I want to try Fedora 14 (downloaded and burned the dvd) but only one thing stopping me is the Package management (add remove software) I think opensuse package management is the best, polished, easy to use. Last time I tried fedora 13 and remove some thing I thought was not necessary for me, and some system package was also removed along with. Same is the case with ubuntu.

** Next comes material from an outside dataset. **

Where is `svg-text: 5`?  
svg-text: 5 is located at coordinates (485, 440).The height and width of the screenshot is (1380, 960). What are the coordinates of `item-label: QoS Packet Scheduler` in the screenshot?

I would not waste any time with FC14
I’ve just moved from FC because of it.
225 updates needed to the live DVD install, Bugs being filed at a rate of 20/hr. very sloppy QA.
But see for your selves
Good luck Richard
I don’t have problems with Fedora’s package management (and I install quite a bunch of stuff). The only ‘minor’ issue I have from time to time is when the kmod-nvidia package doesn’t immediately follow the kernel update. In that case if you want to use the nvidia driver, you can be stuck one or two days with the previous kernel (which doesn’t get replaced by default on Fedora unlike openSUSE).
kmod-nvidia package doesn’t immediately follow the kernel update
Same here
+1 with your comments
+1 for the package management concern. Found similar issue with k/ubuntu, and PCLOS. They tried to oversimplify. K/ubuntu with its strange choice of package manager (replacing Synaptic); and PCLOS insisting on packages in quite large batches of updates being applied at the same time, or subsequent errors can and do occur.